Author Topic: Thermal deformation due to temperature change  (Read 27553 times)

Prof. R.L. Taylor

  • Administrator
  • FEAP Guru
  • *****
  • Posts: 2649
Re: Thermal deformation due to temperature change
« Reply #30 on: June 06, 2023, 11:33:41 AM »
Yes, that looks correct. 

Ishihara

  • Jr. Member
  • **
  • Posts: 22
Re: Thermal deformation due to temperature change
« Reply #31 on: June 06, 2023, 07:22:43 PM »
thank you.
I would like to change it to "Norm(1:2) = Norm(1:2) - alp(1:2)*d(9)*thk" and verify it.

Ishihara

  • Jr. Member
  • **
  • Posts: 22
Re: Thermal deformation due to temperature change
« Reply #32 on: June 07, 2023, 01:14:20 AM »
As a result of multiplying the right side by "thk(=0.5)", the displacement is halved. This seems to indicate that the membrane strain is 0. Is membrane strain given by "Norm(1:2)"?

Prof. S. Govindjee

  • Administrator
  • FEAP Guru
  • *****
  • Posts: 1164
Re: Thermal deformation due to temperature change
« Reply #33 on: June 07, 2023, 04:00:27 AM »
In subroutine stre3d( ) in the file shl3ds.f, the membrane strains should be in eps(1:3).
When multiplied with dd( , ) you should get the membrane stress and after multiplication with thk you should get the membrane resultants in norm(1:3).

Ishihara

  • Jr.
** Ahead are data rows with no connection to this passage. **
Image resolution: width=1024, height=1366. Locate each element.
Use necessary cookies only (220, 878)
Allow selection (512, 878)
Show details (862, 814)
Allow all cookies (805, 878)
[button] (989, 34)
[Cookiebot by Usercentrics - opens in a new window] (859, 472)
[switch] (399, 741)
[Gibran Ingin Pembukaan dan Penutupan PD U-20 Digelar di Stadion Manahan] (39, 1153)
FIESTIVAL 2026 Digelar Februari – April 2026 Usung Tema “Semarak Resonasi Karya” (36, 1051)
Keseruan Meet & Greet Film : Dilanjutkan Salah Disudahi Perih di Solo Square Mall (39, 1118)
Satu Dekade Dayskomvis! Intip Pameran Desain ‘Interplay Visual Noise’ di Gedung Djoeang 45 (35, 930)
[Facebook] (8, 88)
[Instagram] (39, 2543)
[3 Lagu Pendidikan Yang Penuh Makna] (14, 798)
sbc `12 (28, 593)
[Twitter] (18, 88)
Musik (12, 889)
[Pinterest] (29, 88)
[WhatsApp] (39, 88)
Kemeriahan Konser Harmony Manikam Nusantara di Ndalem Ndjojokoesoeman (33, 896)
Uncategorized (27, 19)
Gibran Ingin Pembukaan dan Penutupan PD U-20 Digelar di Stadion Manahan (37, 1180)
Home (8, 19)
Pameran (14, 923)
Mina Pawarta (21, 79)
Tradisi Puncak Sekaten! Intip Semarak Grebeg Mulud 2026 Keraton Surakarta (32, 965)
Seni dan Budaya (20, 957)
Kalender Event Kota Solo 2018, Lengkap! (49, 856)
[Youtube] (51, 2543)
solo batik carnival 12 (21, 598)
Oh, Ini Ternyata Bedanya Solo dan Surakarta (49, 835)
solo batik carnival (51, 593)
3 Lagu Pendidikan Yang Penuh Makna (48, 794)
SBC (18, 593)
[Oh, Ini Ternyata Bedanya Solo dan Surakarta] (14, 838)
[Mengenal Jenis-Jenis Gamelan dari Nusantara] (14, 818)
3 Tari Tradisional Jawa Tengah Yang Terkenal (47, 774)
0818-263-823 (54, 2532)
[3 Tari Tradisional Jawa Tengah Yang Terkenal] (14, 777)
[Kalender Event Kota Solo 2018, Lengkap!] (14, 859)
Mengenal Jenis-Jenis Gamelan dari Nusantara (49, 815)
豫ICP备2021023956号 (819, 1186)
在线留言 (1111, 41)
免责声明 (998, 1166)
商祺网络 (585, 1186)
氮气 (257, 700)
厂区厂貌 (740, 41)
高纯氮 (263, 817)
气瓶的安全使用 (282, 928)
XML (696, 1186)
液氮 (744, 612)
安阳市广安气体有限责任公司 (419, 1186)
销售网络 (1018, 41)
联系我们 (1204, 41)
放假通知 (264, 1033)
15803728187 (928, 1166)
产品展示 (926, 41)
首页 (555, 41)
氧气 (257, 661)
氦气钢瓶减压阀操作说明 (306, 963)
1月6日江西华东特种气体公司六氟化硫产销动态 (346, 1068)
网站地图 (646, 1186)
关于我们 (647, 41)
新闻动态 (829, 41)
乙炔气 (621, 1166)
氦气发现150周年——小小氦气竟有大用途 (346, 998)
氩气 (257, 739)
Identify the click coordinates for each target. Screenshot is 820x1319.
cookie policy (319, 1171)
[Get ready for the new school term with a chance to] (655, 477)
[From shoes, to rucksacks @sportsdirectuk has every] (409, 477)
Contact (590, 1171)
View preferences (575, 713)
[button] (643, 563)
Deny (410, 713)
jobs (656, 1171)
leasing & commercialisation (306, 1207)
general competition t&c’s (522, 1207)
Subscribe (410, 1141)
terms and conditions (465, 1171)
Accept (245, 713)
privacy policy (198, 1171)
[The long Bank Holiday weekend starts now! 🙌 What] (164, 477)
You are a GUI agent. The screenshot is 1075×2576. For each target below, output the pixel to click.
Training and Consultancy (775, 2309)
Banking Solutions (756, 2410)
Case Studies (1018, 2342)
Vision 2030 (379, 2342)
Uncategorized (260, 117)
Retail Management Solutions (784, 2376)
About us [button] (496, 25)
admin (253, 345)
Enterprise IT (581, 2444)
Member
  • **
  • Posts: 22
Re: Thermal deformation due to temperature change
« Reply #34 on: June 07, 2023, 05:41:31 AM »
Then, should I change the formula to be added to "norm(1:3)=eps(1:3)-alp(1:3)*d(9)*thk"?

Prof. S. Govindjee

  • Administrator
  • FEAP Guru
  • *****
  • Posts: 1164
Re: Thermal deformation due to temperature change
« Reply #35 on: June 07, 2023, 06:19:28 AM »
I have made a mistake.  It turns out that inmate.f multiplies the coefficients of thermal expansion by the moduli.  Thus alp( ) holds the stress coefficients.  What you need only do is have
Code: [Select]
!     Membrane forces
      norm(1) = (dd(1,1)*eps(1) + dd(1,2)*eps(2) + dd(1,4)*eps(3))*thk
      norm(2) = (dd(2,1)*eps(1) + dd(2,2)*eps(2) + dd(2,4)*eps(3))*thk
      norm(3) = (dd(4,1)*eps(1) + dd(4,2)*eps(2) + dd(4,4)*eps(3))*thk
!     Modify in-plane forces by constant temperature change
      norm(1:2) = norm(1:2) - alp(1:2)*d(9)*thk
The rest of the original code is correct.

Ishihara

  • Jr. Member
  • **
  • Posts: 22
Re: Thermal deformation due to temperature change
« Reply #36 on: June 07, 2023, 06:41:27 AM »
Originally, the thicker the structure, the smaller the amount of deformation.
Looking at this formula, it seems that the thicker the material, the greater the amount of deformation. Is it appropriate to multiply by thk...?

Also, I actually tried that method, but the amount of deformation was only halved (because thk=0.5), and it did not match the results of other analysis software.